La frontera del Reino Nazarí no fue una sino múltiple: hubo varias fronteras en el espacio y en el tiempo, y algunas fortificaciones conservan el recuerdo de estas fronteras cambiantes.
En su máxima expansión territorial, el Reino de Granada tuvo más de 1100 kilómetros de fronteras, 650 kilómetros terrestres y 460 kilómetros marítimos. La frontera terrestre lindaba con la Corona de Castilla al norte y al este, y con el protectorado de los meriníes de Fez al oeste, y la marítima iba desde Tarifa hasta el final de la Costa de Almería, donde el territorio nazarí tenía su límite al noreste de la desembocadura del río Almanzora, cerca de Águilas, ya en el Reino de Murcia. El punto más estratégico del litoral fue el extremo occidental, donde la necesidad de controlar el Estrecho convirtió Tarifa, Algeciras y Gibraltar en puertos codiciados por Fez, Granada y la Castilla. Toda la zona costera fue una frontera fuertemente protegida y defendida por un complejo sistema de fortificaciones que asociaba atalayas, castillos (Almuñécar, Salobreña, etc.) y los grandes recintos urbanos amurallados de Málaga y Almería.
En cuanto a la frontera terrestre, la más extendida lindaba con la Corona de Castilla, donde contaba con sectores distintos por la organización de su defensa: así, el confín oriental articulaba su protección en torno a las grandes fortalezas de Vera, Húercal-Overa y Xiquena, mientras que la frontera central, la más fuertemente controlada por los nazaríes, contaba con un gran número de castillos de medianas dimensiones, en particular en la zona giennense. Proteger la zona fronteriza significaba controlar las vías de acceso: al este de la provincia de Almería, un conjunto de torres, Fuente Alegre, El Charche, Pozo Belmonte, Montalviche, Cerro Gordo, vigilaban el camino entre la fortaleza de Vélez Rubio y la de Vélez Blanco, camino que era el paso fundamental entre Granada y Murcia. Además de sus fronteras exteriores, el reino nazarí tuvo fronteras interiores, cuando una fortificación se convertía en sede de una oposición al poder de Granada hasta considerarse casi independiente, como ocurrió en Almería donde empezaron varias rebeliones.

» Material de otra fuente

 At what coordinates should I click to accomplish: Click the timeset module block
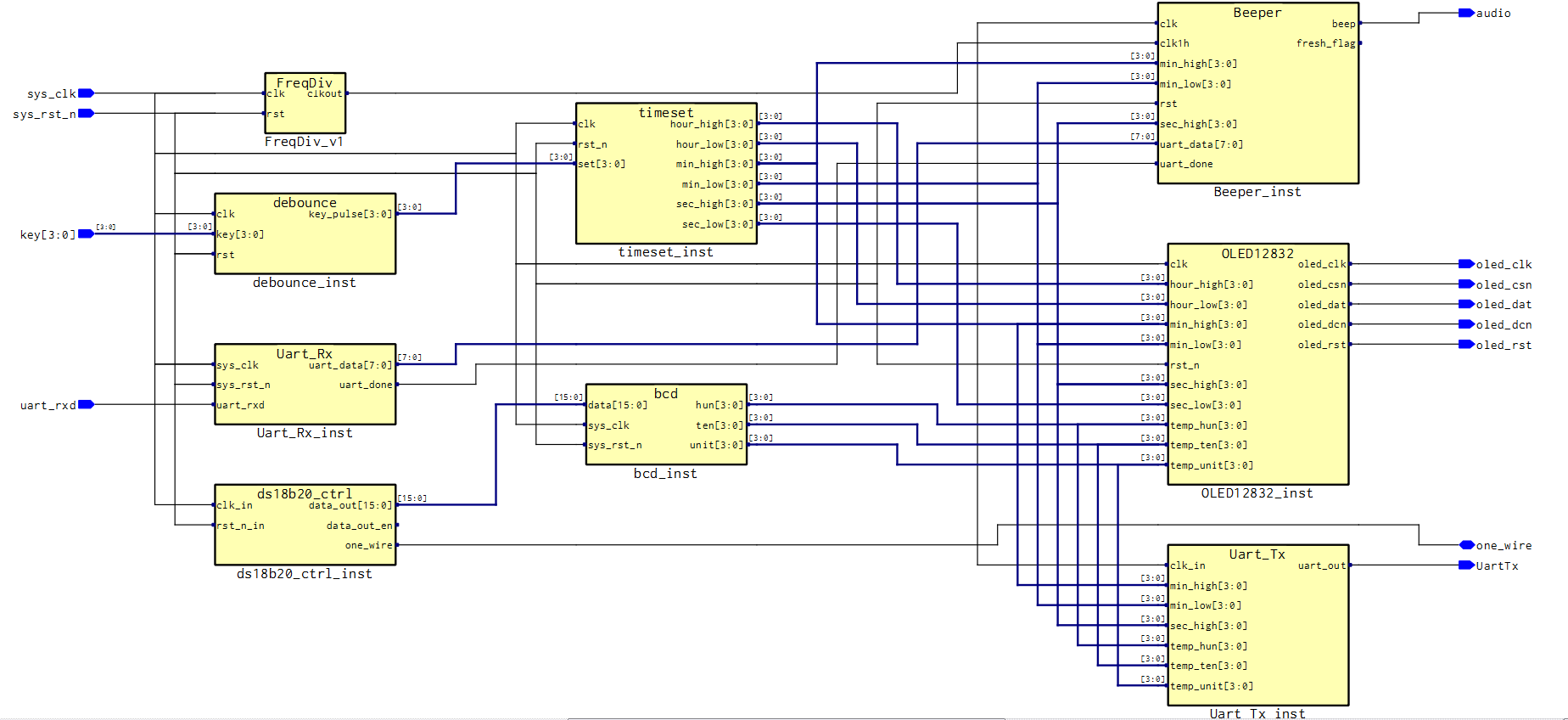[666, 173]
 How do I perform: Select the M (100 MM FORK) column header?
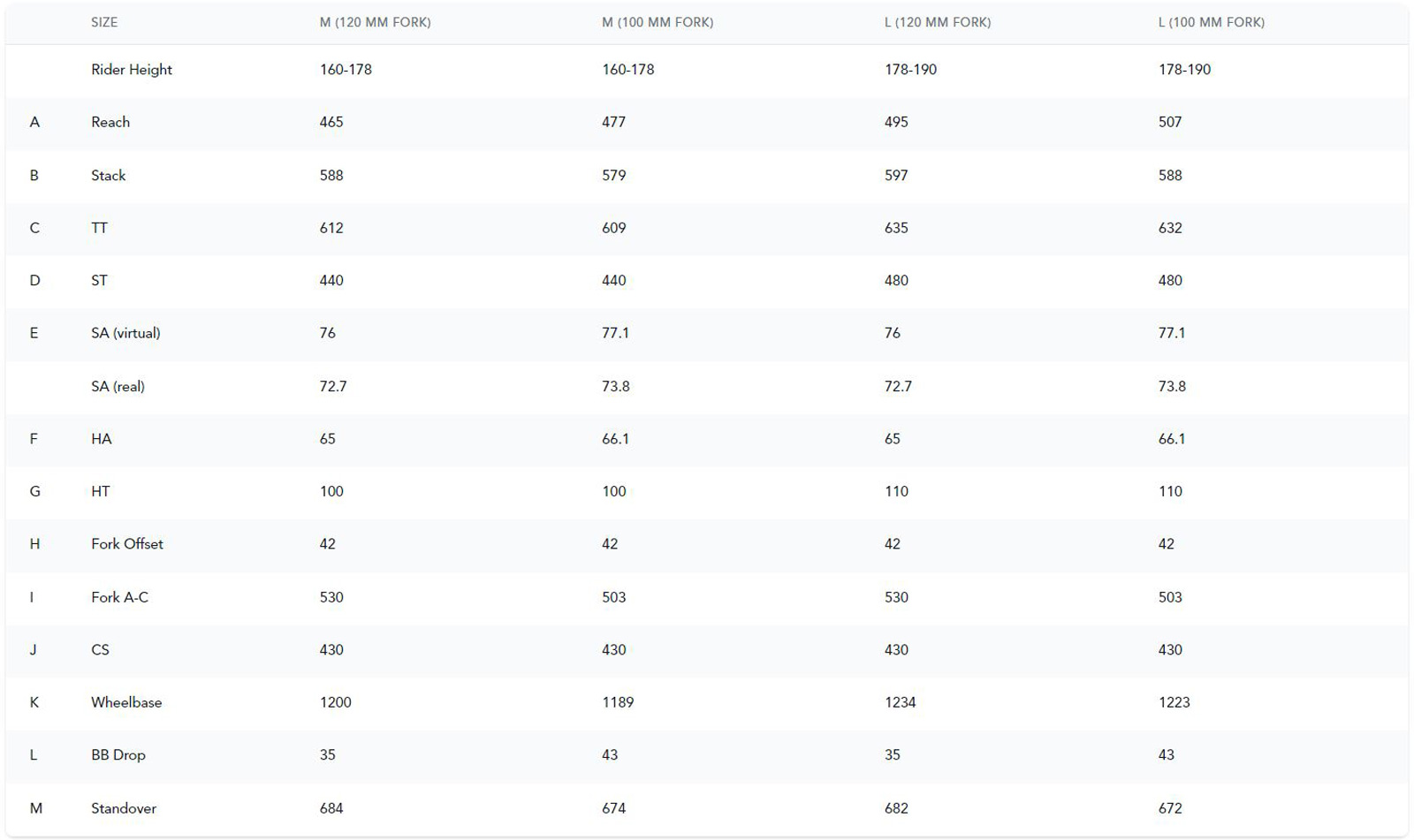coord(658,22)
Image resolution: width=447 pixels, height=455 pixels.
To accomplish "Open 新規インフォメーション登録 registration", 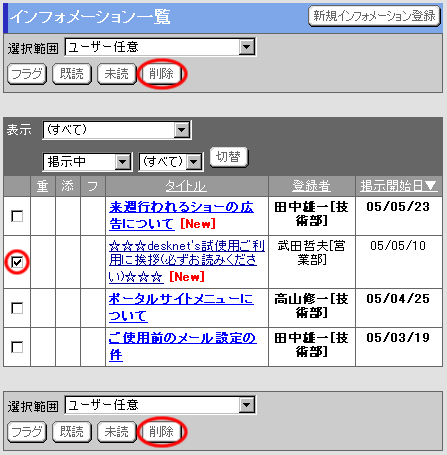I will 374,16.
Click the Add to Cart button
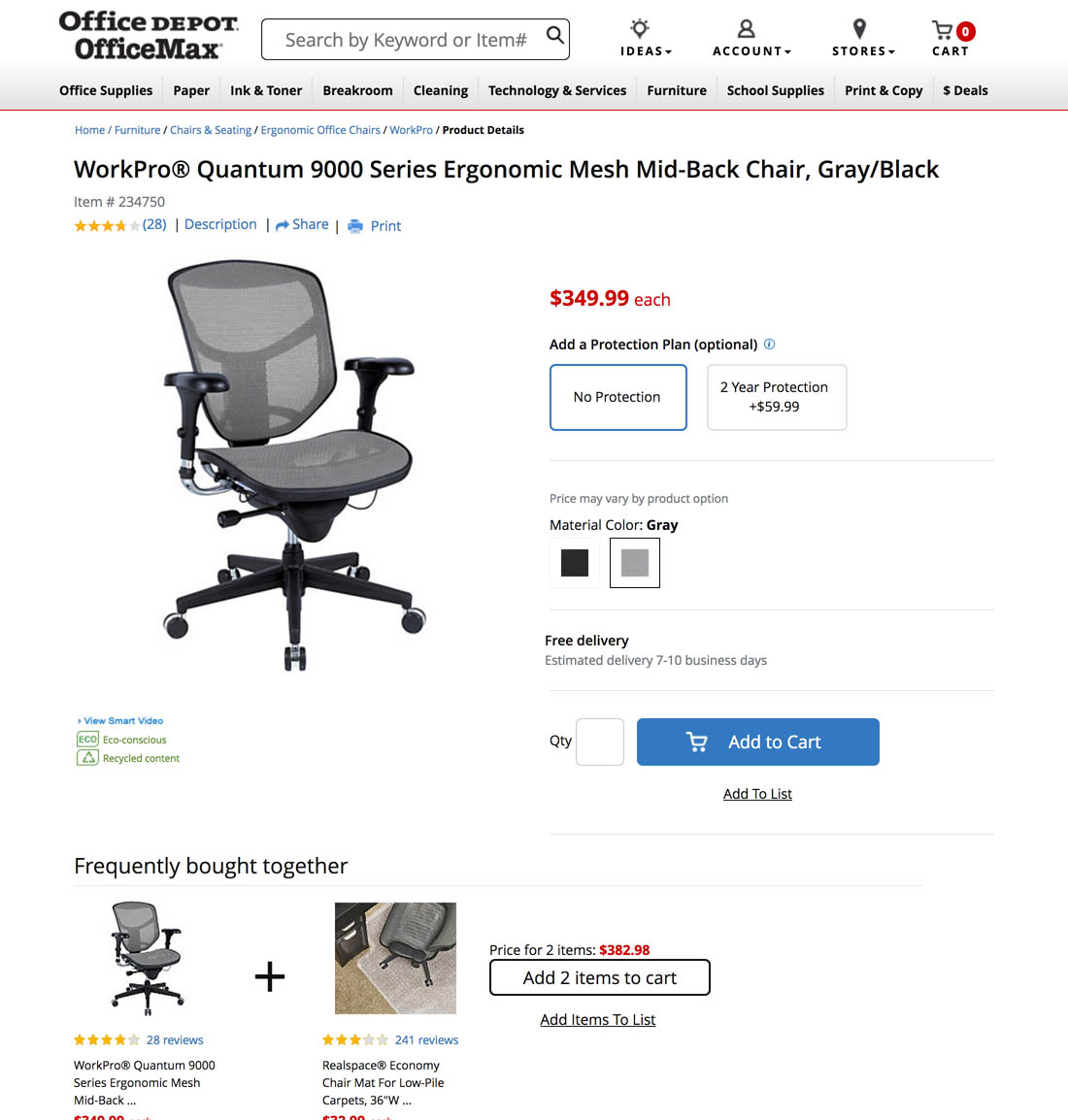 coord(758,742)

Múltiples en el espacio, las fronteras fueron cambiantes en el tiempo. Si la Guerra de Granada (1482-1492) significó un periodo de intensos cambios en los confines del Reino Nazarí, en los siglos anteriores la frontera también había sido móvil, en particular en relación con el conflicto del Estrecho, cuyo punto de inflexión fue la victoria del rey Alfonso XI de Castilla en la batalla del Salado (1340): en 1292, los castellanos se habían apoderado de Tarifa, en 1327 de Olvera y de Pruna, en 1330 de Teba, en 1341 de Alcalá la Real, en 1344 de Algeciras, en 1410 de Antequera, en 1462 de Gibraltar.

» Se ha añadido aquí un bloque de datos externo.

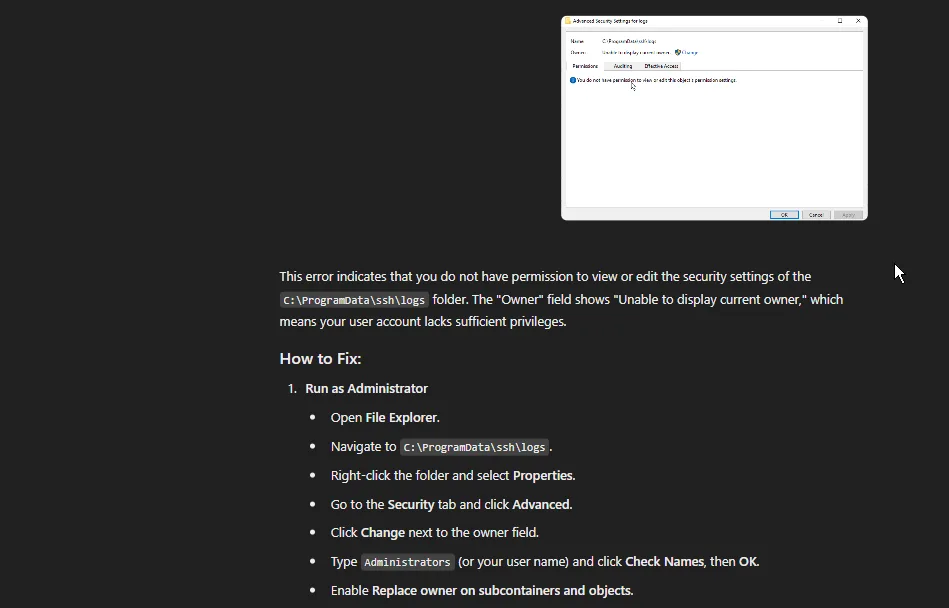Open the attached screenshot thumbnail's blank area
949x608 pixels.
click(x=714, y=150)
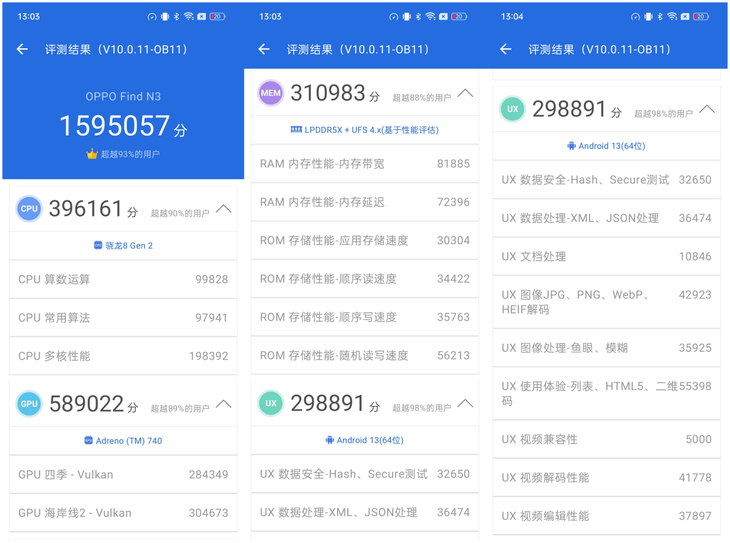730x543 pixels.
Task: Select the GPU 海岸线2 - Vulkan row
Action: pos(123,512)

Similar movilidad conoció la frontera occidental con los meriníes, como muestra la situación de Ronda: entre 1275, cuando fue entregada al sultán meriní Abu Yusuf, y 1361, cuando el nazarí Muhammad V la recuperó definitivamente, Ronda fue una ciudad disputada entre Granada y Fez, sin que podamos establecer una cronología fina de la historia de esta ciudad fronteriza. La consecuencia de estas historias entrecruzadas en ambos lados de la frontera es, a veces, la complicada asignación del legado arquitectónico islámico: en Ronda, suele considerarse nazarí, y de época de Muhammad V, la mayoría de las murallas hoy día conservadas en el casco histórico; en cambio, las murallas del recinto occidental, el albacar, pueden ser meriníes o nazaríes.